**Что нужно сделать:**
У какого поэта, согласно предоставленному тексту, училась мама Виталия Яковлевича?

***** Предоставленный текст *****

Татьяна Николаевна, помешивая борщ:
- Ой, ну это надолго. Он бесконечно добрый человек, не может никому отказать. Однажды я накупила с вечера продуктов, чтобы наутро начать готовить. Прихожу - а морозилка пустая. Оказывается, приходил в гости какой-то молодой режиссер, и Виталий Яковлевич, зная, что юноша очень бедно живет, просто отдал ему все, что лежало в холодильнике. Вообще он очень непритязательный, что приготовлю - то и ест. Но овощи, пожалуй, любит больше всего, особенно помидоры. Дня прожить не может. Ну южанин все же.
"Меня называли Буратино"
ВИТАЛИЙ Яковлевич с большим теплом рассказывает о своей родине и детстве:
- Детство я провел в Баку. У меня отец был известным бакинским адвокатом. Я очень любил Баку в те годы, это был замечательный город, интернациональный, зеленый. У нас была хорошая квартира. Папа, мама, мои любимые тетки. У мамы было два образования. Она, кстати, училась у знаменитого поэта Вячеслава Иванова, который перед отъездом в Италию преподавал в Бакинском университете. Еще мама окончила экономический. А папины сестры, которые много мной занимались, были врачи. Я был один ребенок на всех. Баловали меня невероятно. Возили на каникулы в Кисловодск, я там проводил три летних месяца. Помню, в девятом классе папа меня провожал в школу, встречал из школы, самостоятельно я стал ходить, по-моему, в десятом классе. Папа считал, что я маленький. Я был худенький, плохо ел, меня называли Буратино. Тем не менее я закончил школу с серебряной медалью и поступил в Московский университет.
А театр любил с детства, первый раз туда пришел в первом классе. И я всегда хотел быть в театре, но папа считал, что нужно получить образование. Поэтому, когда я учился, то каждый вечер ходил в театр. Театр занимал мои мысли всегда.
- А что-нибудь кроме театра служило вам духовной пищей?
- Что вы имеете в виду?
- Любовь...
- Безусловно. Но я никогда не говорю о своей личной жизни. Личная жизнь - она потому и личная, что о ней никто не должен знать. Спрашивать об этом и разговаривать на эту тему неприлично. Если бы здесь была моя мама, она бы вас выгнала.
Я не могу назвать себя несчастливым человеком. Счастье ведь вообще может длиться какие-то мгновения, часы... все время нельзя быть счастливым, так же, как и несчастным. Жизнь многообразна. Счастье - это когда ты не думаешь о том, счастлив ты или нет. Бывали у меня периоды и огорчений, и обид, и разочарований.
"Я был такой смешной!"
Я ОЧЕНЬ много выступал в конце восьмидесятых, и мой редактор Галя Борисова ходила на мои вечера. Однажды она позвонила и сказала, что ей хочется меня снимать. Она приехала ко мне домой, еще на старую квартиру, и я говорил о Бабановой, было ее девяностолетие. У меня есть эта передача, я вам ее покажу. Я был тогда совсем другой, не внешне, а по манере. Такой смешной!

***** Извлеченные сведения *****

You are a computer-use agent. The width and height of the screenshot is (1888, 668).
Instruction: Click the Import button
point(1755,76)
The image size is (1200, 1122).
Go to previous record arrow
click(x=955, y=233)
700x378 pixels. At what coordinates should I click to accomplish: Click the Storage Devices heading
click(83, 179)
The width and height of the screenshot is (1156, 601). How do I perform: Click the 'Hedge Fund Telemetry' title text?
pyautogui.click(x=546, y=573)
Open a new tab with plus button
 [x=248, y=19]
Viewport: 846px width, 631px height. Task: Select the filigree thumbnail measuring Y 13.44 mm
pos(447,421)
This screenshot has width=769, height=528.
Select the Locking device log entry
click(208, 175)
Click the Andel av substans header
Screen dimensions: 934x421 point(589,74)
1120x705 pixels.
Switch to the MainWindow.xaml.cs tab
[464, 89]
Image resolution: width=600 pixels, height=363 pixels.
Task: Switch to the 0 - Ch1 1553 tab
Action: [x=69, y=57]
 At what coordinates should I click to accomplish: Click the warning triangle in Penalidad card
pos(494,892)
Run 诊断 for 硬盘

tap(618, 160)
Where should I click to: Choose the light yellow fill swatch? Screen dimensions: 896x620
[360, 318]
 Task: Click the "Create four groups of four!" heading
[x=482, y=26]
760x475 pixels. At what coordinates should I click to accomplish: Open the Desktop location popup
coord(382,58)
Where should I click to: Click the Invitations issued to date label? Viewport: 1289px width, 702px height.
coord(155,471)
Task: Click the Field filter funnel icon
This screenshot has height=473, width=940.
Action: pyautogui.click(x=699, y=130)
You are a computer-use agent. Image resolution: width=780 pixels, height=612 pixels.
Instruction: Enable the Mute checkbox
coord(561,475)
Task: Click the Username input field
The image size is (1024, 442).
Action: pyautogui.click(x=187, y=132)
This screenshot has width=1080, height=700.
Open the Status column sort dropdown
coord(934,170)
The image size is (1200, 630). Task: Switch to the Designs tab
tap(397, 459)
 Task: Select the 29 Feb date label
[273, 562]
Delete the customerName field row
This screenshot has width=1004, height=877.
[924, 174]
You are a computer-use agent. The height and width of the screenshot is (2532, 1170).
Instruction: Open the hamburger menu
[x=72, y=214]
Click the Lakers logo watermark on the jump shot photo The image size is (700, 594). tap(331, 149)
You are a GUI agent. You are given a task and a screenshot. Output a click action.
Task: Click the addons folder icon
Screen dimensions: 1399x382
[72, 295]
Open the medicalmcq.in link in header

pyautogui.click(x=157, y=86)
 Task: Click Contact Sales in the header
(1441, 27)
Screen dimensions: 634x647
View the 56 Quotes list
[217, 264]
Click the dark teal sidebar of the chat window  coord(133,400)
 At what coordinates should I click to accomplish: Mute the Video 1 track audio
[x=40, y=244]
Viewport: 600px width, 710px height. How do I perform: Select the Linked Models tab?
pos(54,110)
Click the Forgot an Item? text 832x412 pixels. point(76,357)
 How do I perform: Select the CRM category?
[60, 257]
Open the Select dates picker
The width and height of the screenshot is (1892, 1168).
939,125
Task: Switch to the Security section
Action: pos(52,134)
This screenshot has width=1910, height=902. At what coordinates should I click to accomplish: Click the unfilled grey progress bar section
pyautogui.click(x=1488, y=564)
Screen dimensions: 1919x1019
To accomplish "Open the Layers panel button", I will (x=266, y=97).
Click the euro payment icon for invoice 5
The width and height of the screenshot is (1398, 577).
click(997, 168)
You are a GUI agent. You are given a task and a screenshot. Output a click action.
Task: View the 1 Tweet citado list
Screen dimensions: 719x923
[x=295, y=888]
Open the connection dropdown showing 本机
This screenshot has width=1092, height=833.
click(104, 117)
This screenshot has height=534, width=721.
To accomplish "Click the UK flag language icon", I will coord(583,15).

*****

**Решение ниже:**
У Вячеслава Иванова, который преподавал в Бакинском университете перед отъездом в Италию.